## Work to be completed
Begin with the first line below and retype each line exactly through the line containing "Actors (22, 88)". Any pictures are to be left out.

**** Task inputs

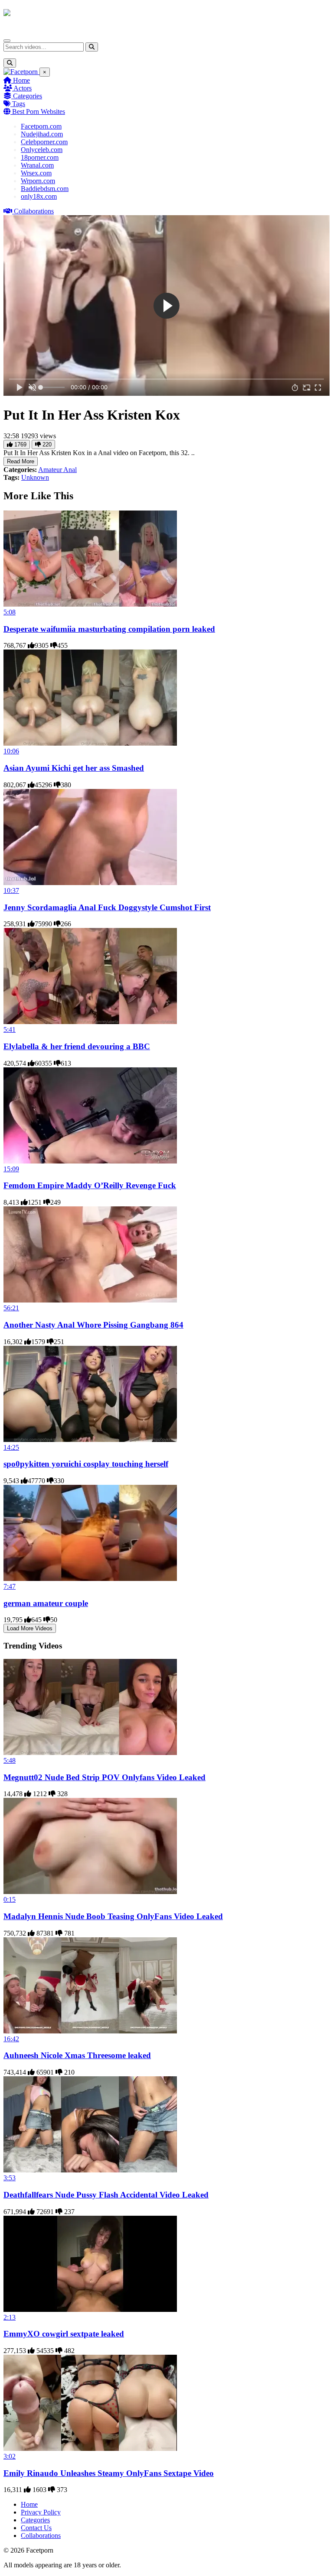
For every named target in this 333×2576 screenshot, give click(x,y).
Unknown (35, 477)
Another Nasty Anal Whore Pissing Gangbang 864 (93, 1324)
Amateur (50, 469)
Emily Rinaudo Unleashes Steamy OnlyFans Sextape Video (108, 2473)
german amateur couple (45, 1603)
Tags (17, 103)
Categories (26, 96)
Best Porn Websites (37, 111)
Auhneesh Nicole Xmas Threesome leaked (77, 2055)
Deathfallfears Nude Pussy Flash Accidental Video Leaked (106, 2194)
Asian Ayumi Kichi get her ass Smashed (73, 767)
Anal (70, 469)
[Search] (91, 47)
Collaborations (33, 211)
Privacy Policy (41, 2512)
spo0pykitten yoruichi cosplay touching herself (85, 1463)
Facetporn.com (41, 126)
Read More (20, 461)
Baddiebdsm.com (45, 188)
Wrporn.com (38, 180)
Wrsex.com (36, 173)
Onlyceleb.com (41, 149)
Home (20, 80)
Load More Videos (29, 1628)
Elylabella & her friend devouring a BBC (76, 1046)
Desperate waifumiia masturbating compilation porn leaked (109, 628)
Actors (22, 88)
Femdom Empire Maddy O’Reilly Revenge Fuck (89, 1185)
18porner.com (40, 157)
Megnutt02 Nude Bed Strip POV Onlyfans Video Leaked (104, 1777)
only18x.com (39, 196)
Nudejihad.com (42, 134)
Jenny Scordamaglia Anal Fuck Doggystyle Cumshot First (107, 907)
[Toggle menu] (6, 40)
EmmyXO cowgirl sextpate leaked (63, 2333)
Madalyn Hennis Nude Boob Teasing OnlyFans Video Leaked (113, 1916)
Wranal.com (37, 165)
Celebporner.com (44, 141)
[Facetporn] (37, 17)
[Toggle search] (9, 63)
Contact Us (36, 2527)
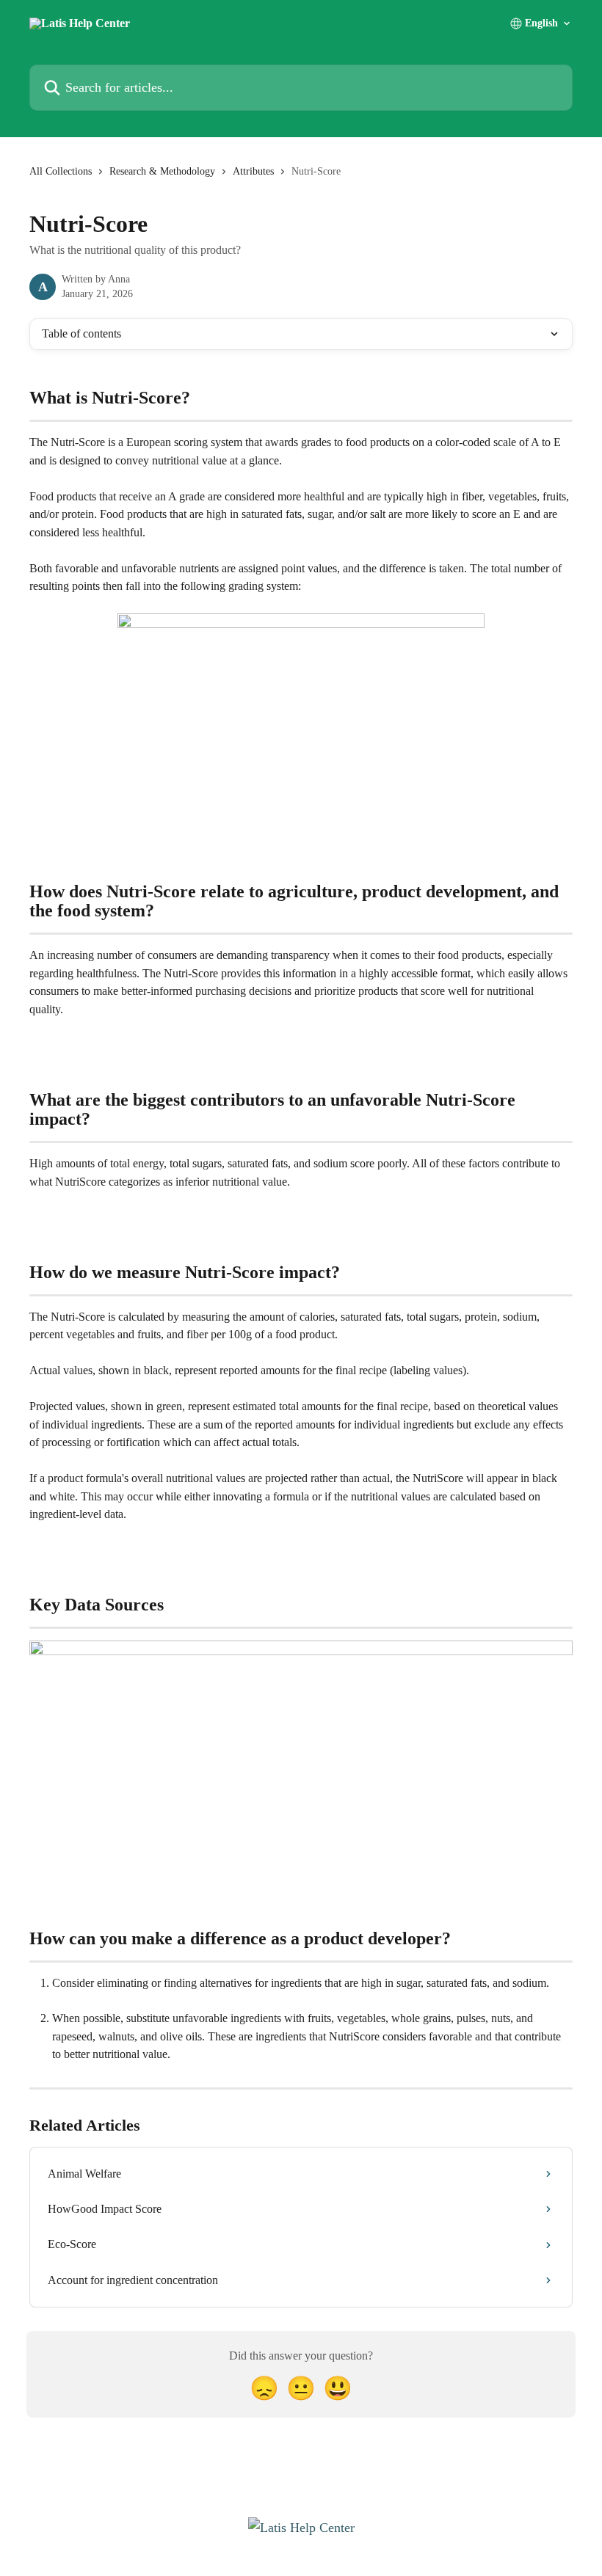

********

## Result for this task
For every named target in this 333×2576 screenshot, give click(x,y).
Unknown (35, 477)
Another Nasty Anal Whore Pissing Gangbang 864 (93, 1324)
Amateur (50, 469)
Emily Rinaudo Unleashes Steamy OnlyFans Sextape Video (108, 2473)
german amateur couple (45, 1603)
Tags (17, 103)
Categories (26, 96)
Best Porn Websites (37, 111)
Auhneesh Nicole Xmas Threesome leaked (77, 2055)
Deathfallfears Nude Pussy Flash Accidental Video Leaked (106, 2194)
Asian Ayumi Kichi get her ass Smashed (73, 767)
Anal (70, 469)
[Search] (91, 47)
Collaborations (33, 211)
Privacy Policy (41, 2512)
spo0pykitten yoruichi cosplay touching herself (85, 1463)
Facetporn.com (41, 126)
Read More (20, 461)
Baddiebdsm.com (45, 188)
Wrporn.com (38, 180)
Wrsex.com (36, 173)
Onlyceleb.com (41, 149)
Home (20, 80)
Load More Videos (29, 1628)
Elylabella & her friend devouring a BBC (76, 1046)
Desperate waifumiia masturbating compilation porn leaked (109, 628)
Actors (22, 88)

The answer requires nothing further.